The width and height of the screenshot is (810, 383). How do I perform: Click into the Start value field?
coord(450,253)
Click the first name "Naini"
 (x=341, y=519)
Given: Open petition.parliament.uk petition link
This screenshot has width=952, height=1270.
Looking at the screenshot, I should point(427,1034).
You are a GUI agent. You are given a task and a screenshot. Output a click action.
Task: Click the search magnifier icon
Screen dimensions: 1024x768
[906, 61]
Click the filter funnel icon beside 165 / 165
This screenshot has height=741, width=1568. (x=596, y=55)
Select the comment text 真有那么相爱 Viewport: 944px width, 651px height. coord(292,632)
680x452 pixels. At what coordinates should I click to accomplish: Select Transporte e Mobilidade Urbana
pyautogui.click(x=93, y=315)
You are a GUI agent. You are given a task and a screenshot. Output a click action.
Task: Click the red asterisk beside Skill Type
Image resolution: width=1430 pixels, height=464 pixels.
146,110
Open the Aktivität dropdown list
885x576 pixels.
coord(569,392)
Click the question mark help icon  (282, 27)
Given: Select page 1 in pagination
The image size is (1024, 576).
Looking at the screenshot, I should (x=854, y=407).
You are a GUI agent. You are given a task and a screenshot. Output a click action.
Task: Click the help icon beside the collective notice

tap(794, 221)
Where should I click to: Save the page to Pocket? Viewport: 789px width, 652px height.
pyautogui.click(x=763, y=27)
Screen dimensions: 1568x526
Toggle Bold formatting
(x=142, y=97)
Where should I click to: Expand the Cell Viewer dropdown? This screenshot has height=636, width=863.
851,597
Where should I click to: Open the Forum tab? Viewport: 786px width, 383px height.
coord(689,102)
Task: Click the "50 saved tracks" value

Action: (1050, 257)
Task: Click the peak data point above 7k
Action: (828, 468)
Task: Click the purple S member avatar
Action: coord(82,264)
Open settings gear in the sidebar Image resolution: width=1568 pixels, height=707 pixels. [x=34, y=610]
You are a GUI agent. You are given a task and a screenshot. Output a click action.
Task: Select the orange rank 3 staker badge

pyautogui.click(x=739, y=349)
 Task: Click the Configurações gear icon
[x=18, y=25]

+---+

WORK REQUIRED: Reproduce the data shown above in its entirety, keeping each word as it is.

COMPLETED EXERCISE:
The width and height of the screenshot is (810, 383). How do I perform: Click into the Start value field?
coord(450,253)
Click the first name "Naini"
 (x=341, y=519)
Given: Open petition.parliament.uk petition link
This screenshot has width=952, height=1270.
Looking at the screenshot, I should point(427,1034).
You are a GUI agent. You are given a task and a screenshot. Output a click action.
Task: Click the search magnifier icon
Screen dimensions: 1024x768
[906, 61]
Click the filter funnel icon beside 165 / 165
This screenshot has height=741, width=1568. (x=596, y=55)
Select the comment text 真有那么相爱 Viewport: 944px width, 651px height. coord(292,632)
680x452 pixels. At what coordinates should I click to accomplish: Select Transporte e Mobilidade Urbana
pyautogui.click(x=93, y=315)
You are a GUI agent. You are given a task and a screenshot. Output a click action.
Task: Click the red asterisk beside Skill Type
Image resolution: width=1430 pixels, height=464 pixels.
146,110
Open the Aktivität dropdown list
885x576 pixels.
coord(569,392)
Click the question mark help icon  (282, 27)
Given: Select page 1 in pagination
The image size is (1024, 576).
Looking at the screenshot, I should (x=854, y=407).
You are a GUI agent. You are given a task and a screenshot. Output a click action.
Task: Click the help icon beside the collective notice

tap(794, 221)
Where should I click to: Save the page to Pocket? Viewport: 789px width, 652px height.
pyautogui.click(x=763, y=27)
Screen dimensions: 1568x526
Toggle Bold formatting
(x=142, y=97)
Where should I click to: Expand the Cell Viewer dropdown? This screenshot has height=636, width=863.
851,597
Where should I click to: Open the Forum tab? Viewport: 786px width, 383px height.
coord(689,102)
Task: Click the "50 saved tracks" value

Action: (1050, 257)
Task: Click the peak data point above 7k
Action: (828, 468)
Task: Click the purple S member avatar
Action: coord(82,264)
Open settings gear in the sidebar Image resolution: width=1568 pixels, height=707 pixels. [x=34, y=610]
You are a GUI agent. You are given a task and a screenshot. Output a click action.
Task: Select the orange rank 3 staker badge

pyautogui.click(x=739, y=349)
 Task: Click the Configurações gear icon
[x=18, y=25]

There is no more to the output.